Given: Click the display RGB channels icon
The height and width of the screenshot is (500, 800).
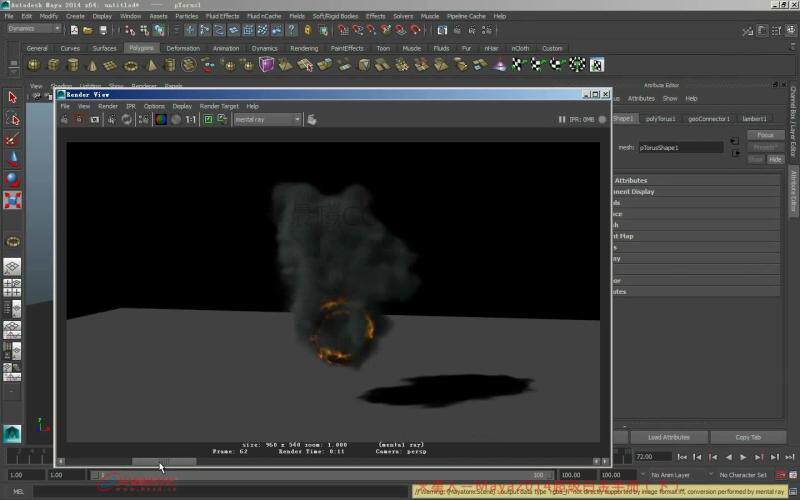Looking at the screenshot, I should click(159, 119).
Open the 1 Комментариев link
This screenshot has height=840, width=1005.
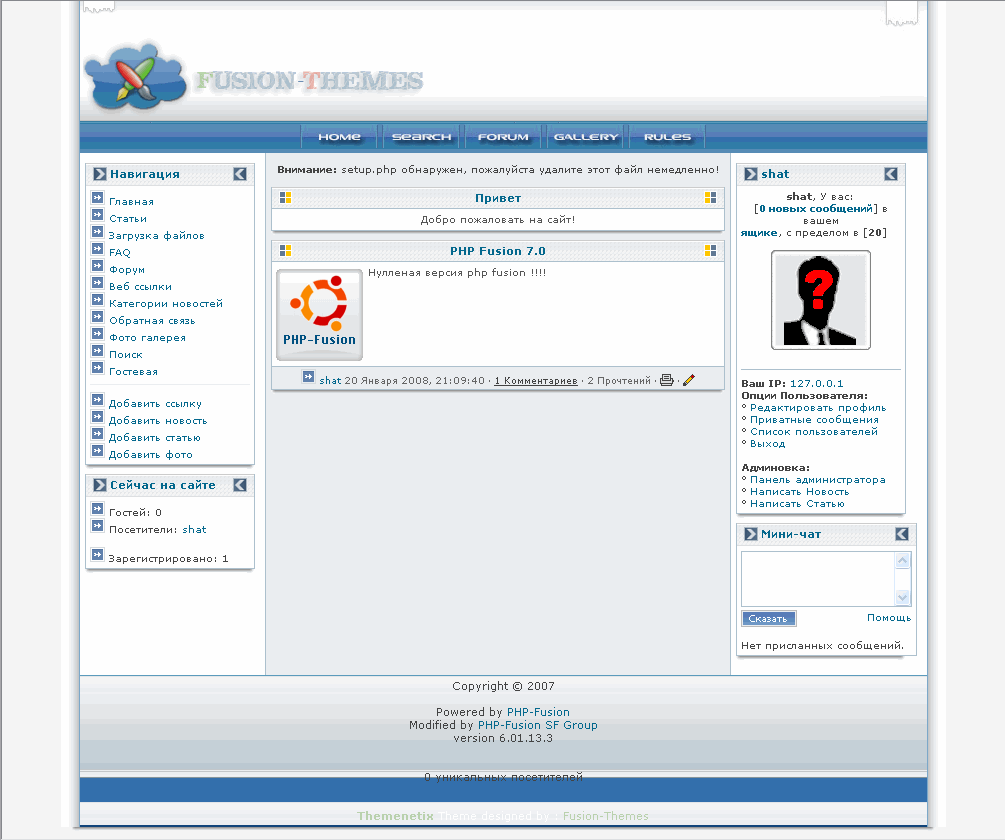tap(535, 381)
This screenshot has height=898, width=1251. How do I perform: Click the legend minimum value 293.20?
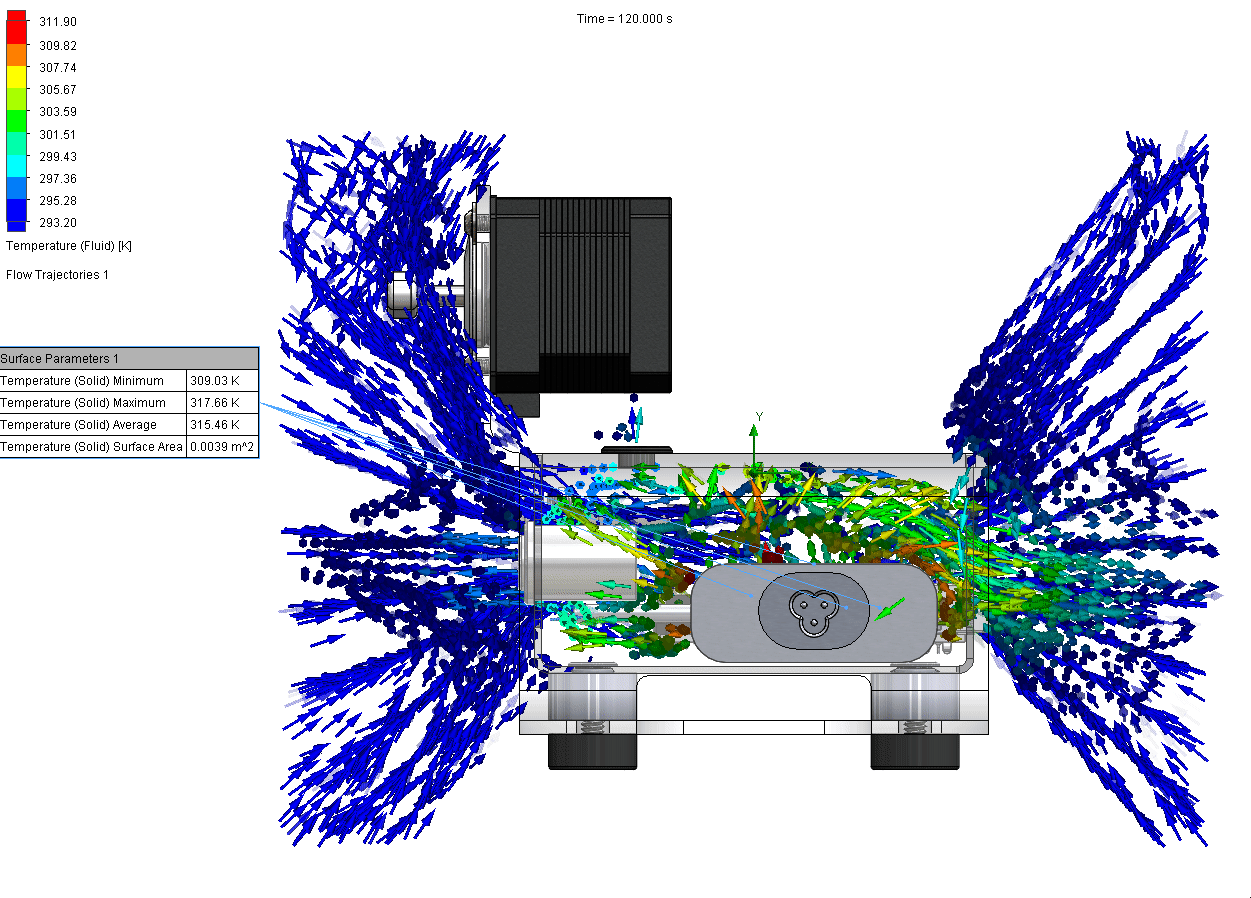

════════════════════

▶ Problem details
The answer must be the data above, repeated exactly, with no pictures.

▶ Reply
Given: Click the display RGB channels icon
The height and width of the screenshot is (500, 800).
Looking at the screenshot, I should click(159, 119).
Open the 1 Комментариев link
This screenshot has height=840, width=1005.
tap(535, 381)
This screenshot has height=898, width=1251. How do I perform: Click the legend minimum value 293.20?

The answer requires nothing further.